By the time Pat and Pa come back with the cake, they’ve mostly finished making dinner: soup, vegetable dishes, two large fish, and rice, set in the middle of the table. The cake goes in the refrigerator and then they figure out seating arrangements; Tong doesn’t have enough chairs, so they make do with stools and benches they locate around the house, circling under the pavilion with their rice bowls and chopsticks in hand. Conversation is lively and noisy, with Tong congratulating Pat and Korn on their graduation as well—”All good grades, I hope?” he asks, and Korn says, “Good enough to graduate!” Pran says, “Don’t ask Pat, you’ll give him a big head because he graduated summa cum laude,” and sounds more proud than anything. Ink and Pa feed each other shrimp, and Wai does the same to Korn until he shoves it up his nose, and Pran says, “Don’t you think about it,” to Pat before he can even ask. They all offer Junior something of the closest dish next to them and Junior doesn’t say no until his plate is overloaded and he shouts, “Can I just eat, guys?” and they all go quiet, stunned, before bursting into laughter.
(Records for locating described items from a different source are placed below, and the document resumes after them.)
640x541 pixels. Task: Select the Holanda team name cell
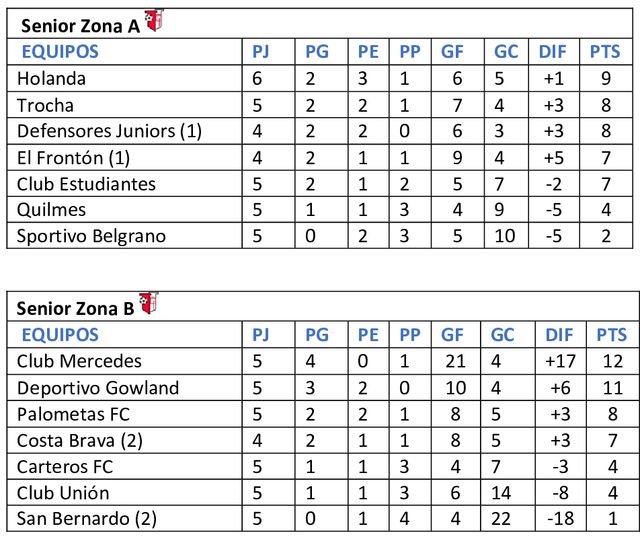click(52, 78)
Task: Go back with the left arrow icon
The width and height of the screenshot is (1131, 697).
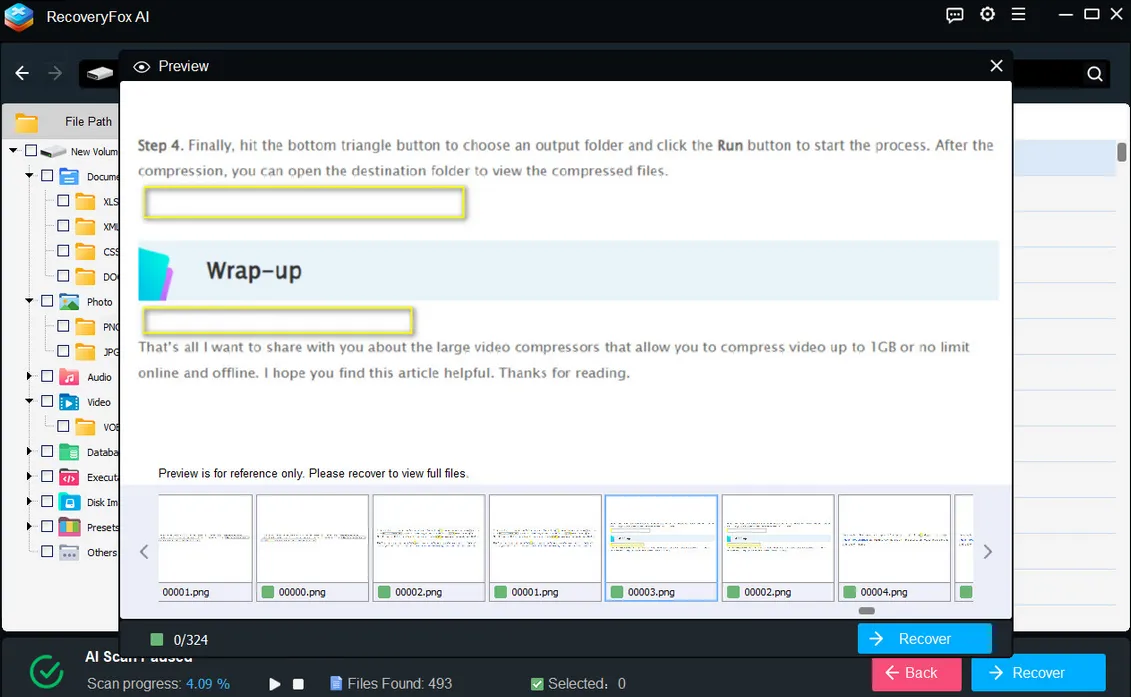Action: point(22,73)
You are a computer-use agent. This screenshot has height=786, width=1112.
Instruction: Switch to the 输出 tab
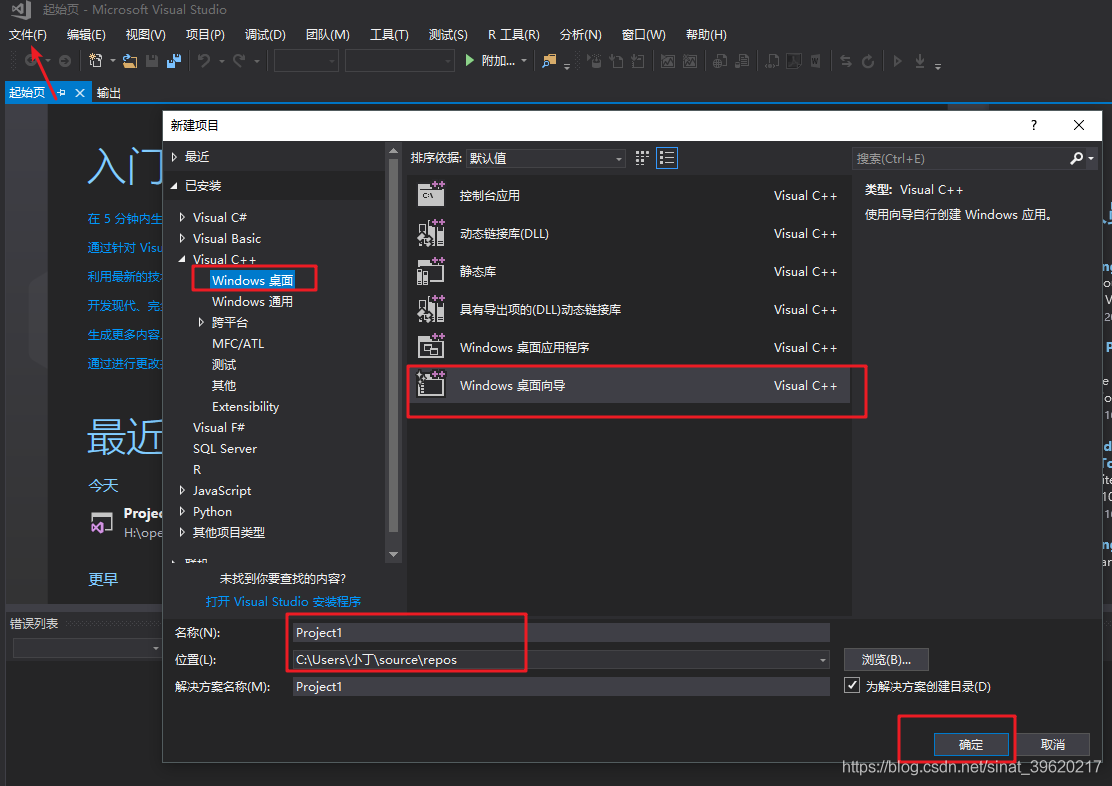109,92
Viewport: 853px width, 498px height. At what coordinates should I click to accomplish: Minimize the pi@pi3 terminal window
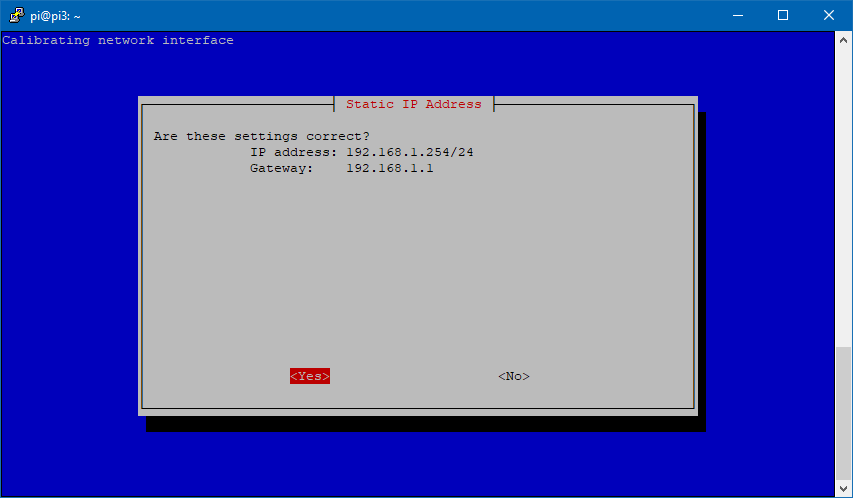pos(737,15)
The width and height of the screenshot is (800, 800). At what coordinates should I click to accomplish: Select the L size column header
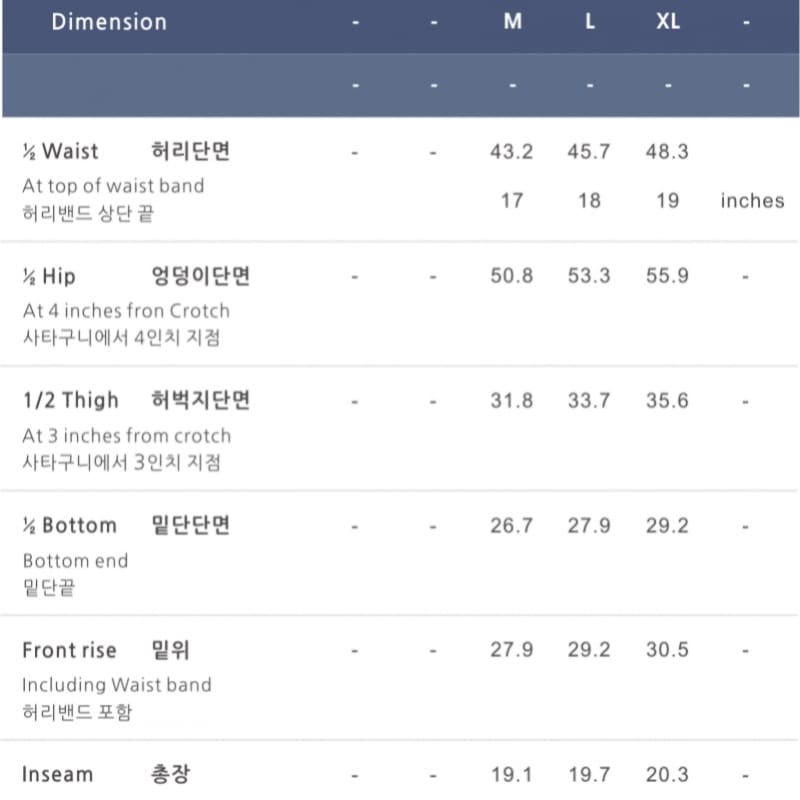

The ocean waves crash on the beach behind them. Tong can’t think of the last time his house was so loud, full of life, full of love and people sharing with each other, stories and food and laughter, not even during the camps he’s hosted.

After dinner, Pat and Korn bring out the cake, cutting it into even slices before they each grab a piece, look at each other, and smash it into each other’s face. Tong barks out in surprised laughter.

Junior does, too. “Hey!” he says, and then turns to Tong. “Uncle, can I do that?” he asks.

Tong shrugs at him. “Why not?”

And before Junior can do anything else, Korn’s taken the plate out of Junior’s hands and shoved it into his face, too.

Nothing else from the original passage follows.